» **Work instruction**
Write out the records below exactly as they appear, skipping each picture.

Information given: Begin

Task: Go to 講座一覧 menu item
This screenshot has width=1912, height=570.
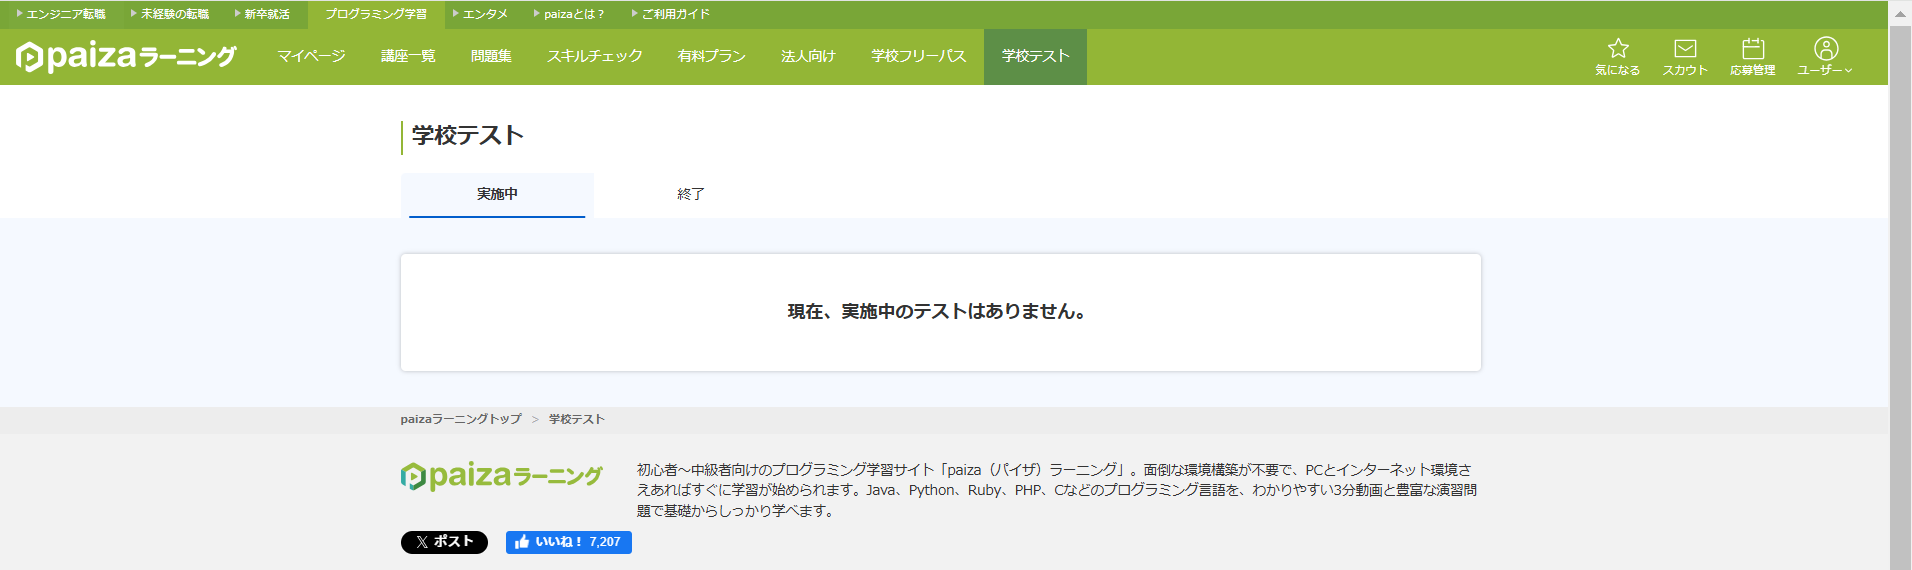Action: [x=408, y=56]
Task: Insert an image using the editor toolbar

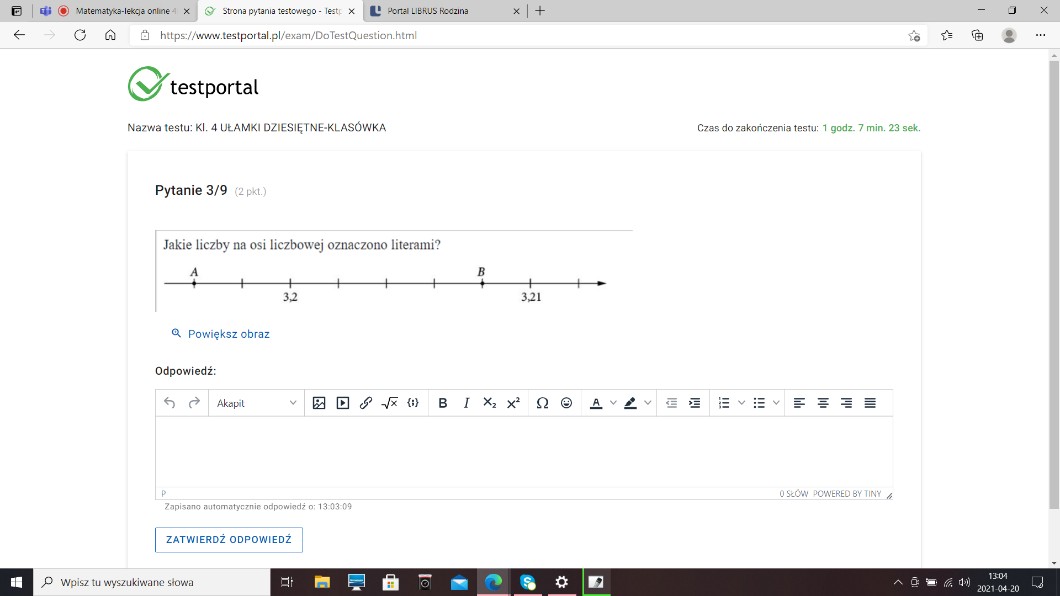Action: coord(319,403)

Information given: End

» **Task answer**
Task: Go to 講座一覧 menu item
This screenshot has width=1912, height=570.
Action: [x=408, y=56]
Task: Insert an image using the editor toolbar

Action: coord(319,403)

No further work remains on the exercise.